In a year when it had pepper up its nose and egg on its face, the U.S. Food and Drug Administration (FDA) still did a tidy little business managing the so-called “voluntary” recalls of America’s food industry.

More than 235 FDA market recalls and withdrawals are in the book for 2010, a year that has not been the agency’s finest hour. It blew the chance for smooth implementation of an egg rule that was years in the making and held the promise of bringing Salmonella Enteritidis, which lives inside eggs, under control.

Instead FDA faced headlines about the “government’s failure to act” in major newspapers when two egg producers were forced to recall 550 million shell eggs after their operations were linked to a Salmonella E. outbreak that last spring infected at least 1,900 people.

It was the largest recall of table eggs in U.S. history.

Under the new egg rule, which went into effect on July 9, 2010, egg producers for the first time faced some specific requirements from FDA. It was because it did not earlier have such specific rules or standards that FDA rarely inspected egg farms.

Although inspections were hardly the centerpiece of the many plans the agency had for implementing the new egg rule, inspections of the two Iowa farms–after they were linked to the outbreak–revealed them to be breeding grounds for SE.

FDA started the year looking more in command with the way it handled the discovery of hydrolyzed vegetable protein (HVP) contaminated with Salmonella Tennessee at a food processing plant in North Las Vegas.

HVP is a common flavoring ingredient in processed foods, including soups, sauces, dips, dressings and stews. Nevada’s Basic Food Flavors supplies the flavoring ingredient to hundreds of other food companies.

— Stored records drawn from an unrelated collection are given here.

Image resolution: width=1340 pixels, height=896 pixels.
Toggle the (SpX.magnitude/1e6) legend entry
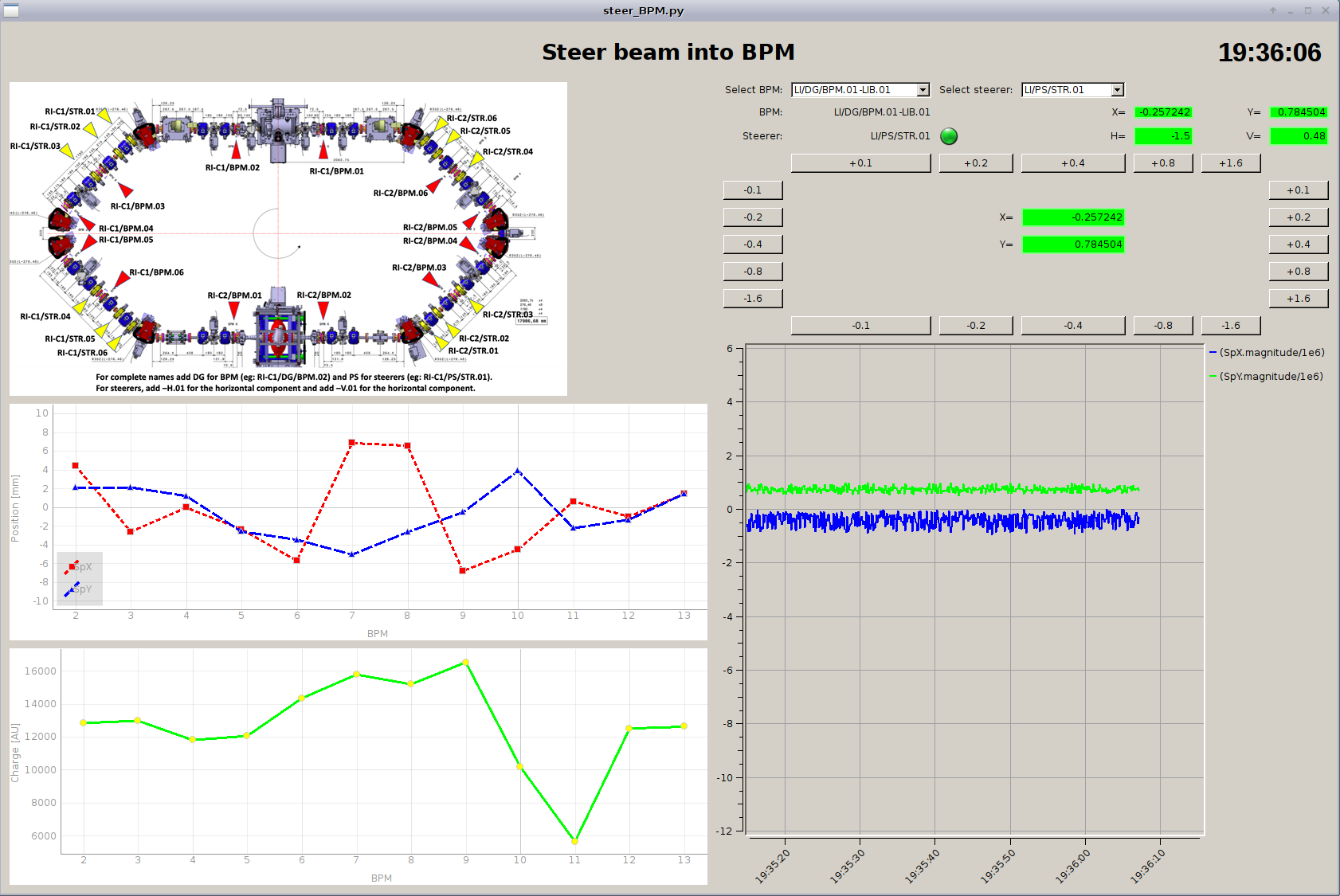pyautogui.click(x=1266, y=352)
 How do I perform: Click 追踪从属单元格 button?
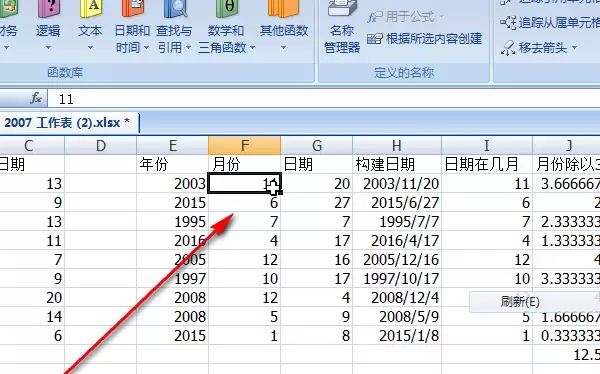(550, 23)
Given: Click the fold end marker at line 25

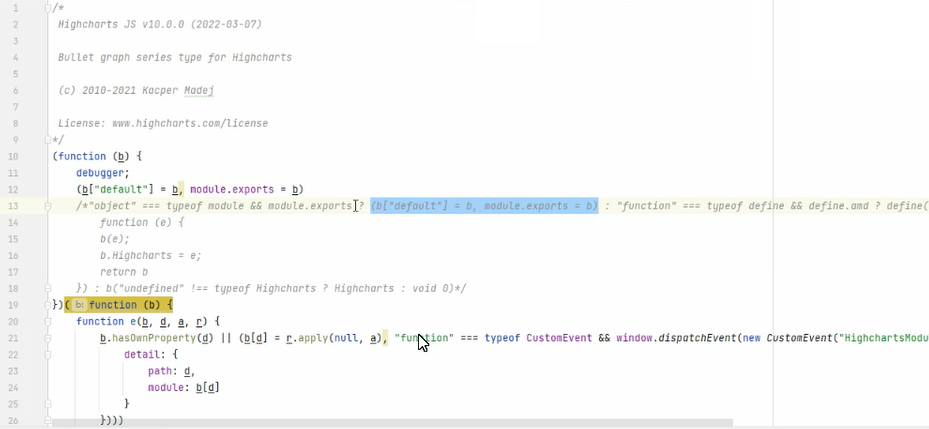Looking at the screenshot, I should point(47,403).
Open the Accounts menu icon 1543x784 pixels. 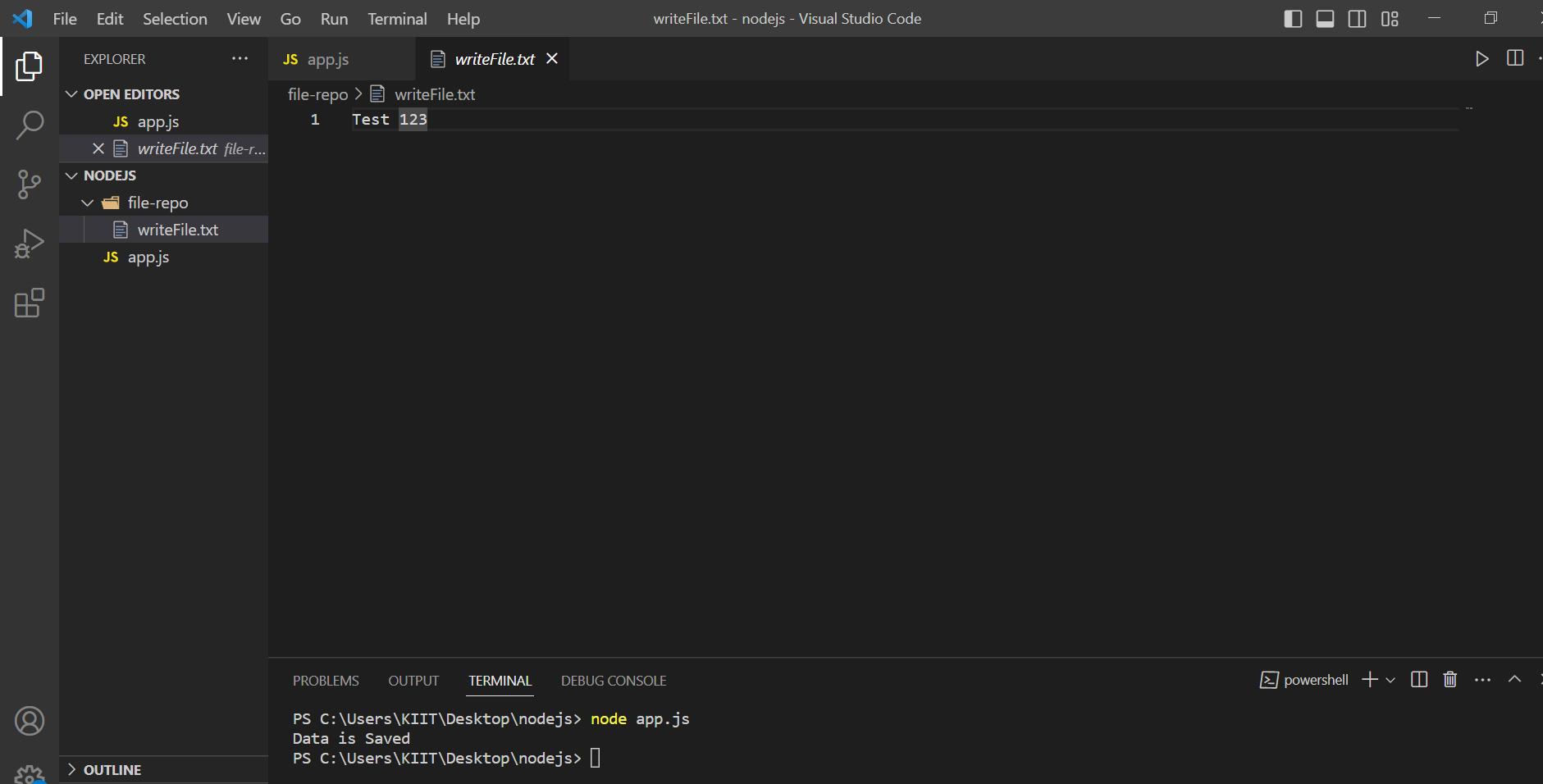30,721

FDA credited its new Food Registry for the early warning. It told food companies to recall any product that used HVP and did not involve a “kill step” to eliminate the Salmonella. That led to 177 products being recalled in the HVP dragnet.

“Our investigators were able to identify this problem before any illnesses occurred,” said FDA Commissioner Margaret Hamburg.

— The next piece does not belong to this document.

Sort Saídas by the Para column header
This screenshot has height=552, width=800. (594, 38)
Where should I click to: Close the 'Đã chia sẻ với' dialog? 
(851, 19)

For a moment, FDA was the proactive food safety agency it wants to be, not the reactive one it is most of the time.

Also early in the year, FDA was confronted with an outbreak of Salmonella Montevideo that eventually infected 245 people in 44 states and the District of Columbia.

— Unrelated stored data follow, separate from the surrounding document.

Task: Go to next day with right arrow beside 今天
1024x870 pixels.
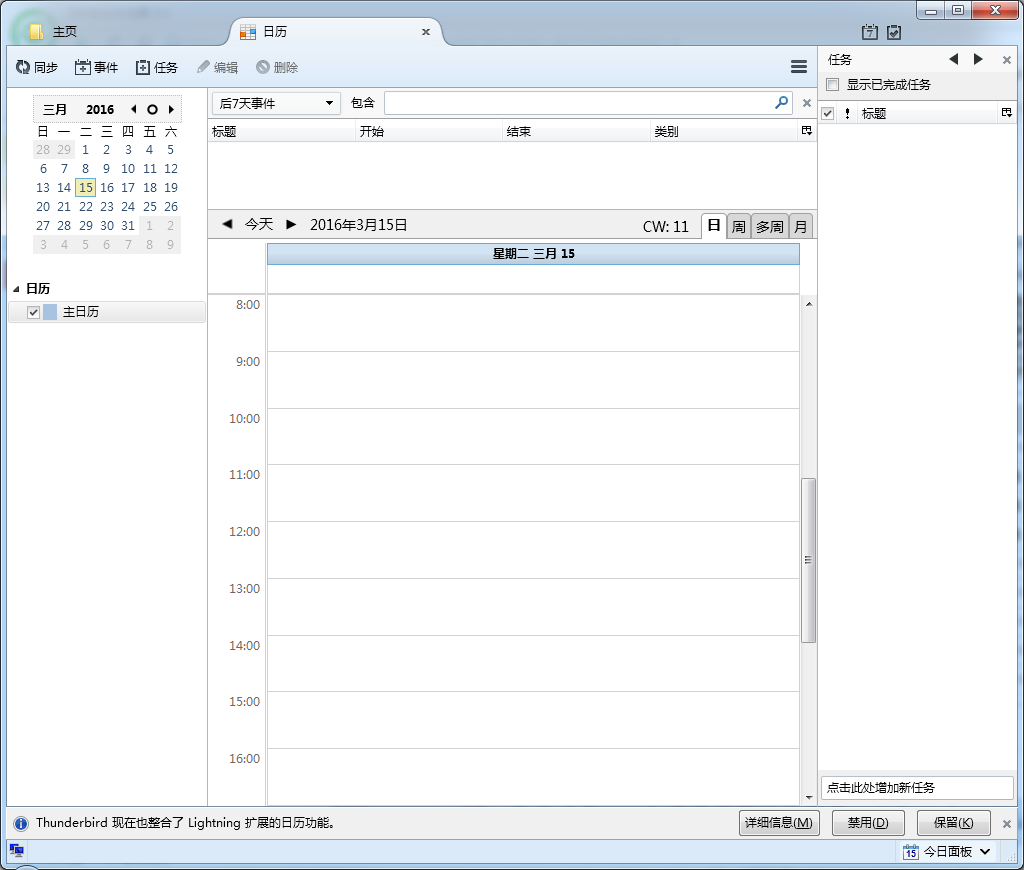Action: point(292,225)
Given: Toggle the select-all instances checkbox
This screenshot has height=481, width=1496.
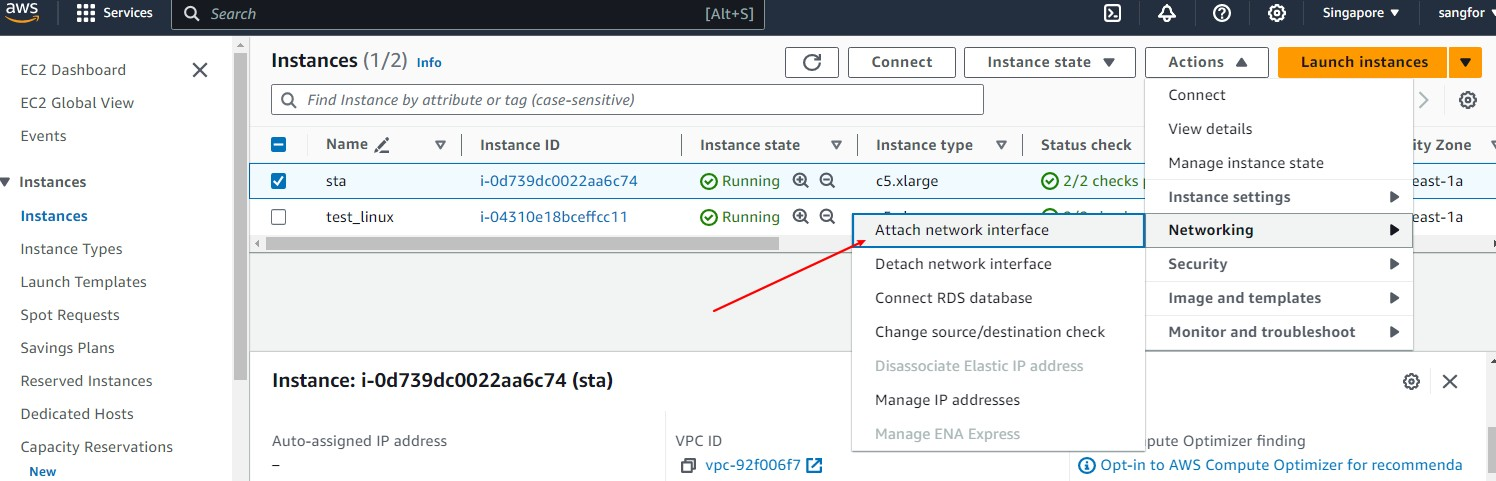Looking at the screenshot, I should (279, 145).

The investigation led to Rhode Island-based Daniele International Inc., which recalled ready-to-eat, Italian-style meats. While that would ordinarily be USDA’s problem, it was the pepper coating on the meat that put the investigation into FDA’s hands.

FDA found that pepper from two of Daniele’s suppliers, Mincing Overseas Spice Co., and Wholesome Spice Co., were contaminated with the outbreak strain and those products were also recalled. The pepper was imported, probably from Vietnam.

Among the reasons for recalls are all sorts of health risks from undeclared allergens to bacterial contamination. When it is bacteria, most FDA recalls are for Salmonella and Listeria, but also E. coli.

In May, FDA found that romaine lettuce distributed by Freshway Foods matched an outbreak of E. coli O145 with confirmed cases in Michigan, Ohio and New York.

Both Ohio-based Freshway and Vaughan Foods, an Oklahoma supplier, recalled the bagged lettuce product that was grown outside of Yuma, AZ.

Last summer, at least nine people in California and Nevada came down with typhoid fever, caused by Salmonella Typhi. Typhoid fever is not common in the U.S., although it is common in many developing countries.

When that outbreak investigation found that only one of the victims had ever traveled outside the country, it fell to FDA to find the product that brought the Typhi here. It turned out that a mamey fruit pulp used in smoothies was responsible, and brought about the recalls of the La Nuestra and Goya brands.

A handful of dog and pet food recalls are included in 237 FDA recalls for 2010. Handling contaminated pet food can transmit Salmonella to humans.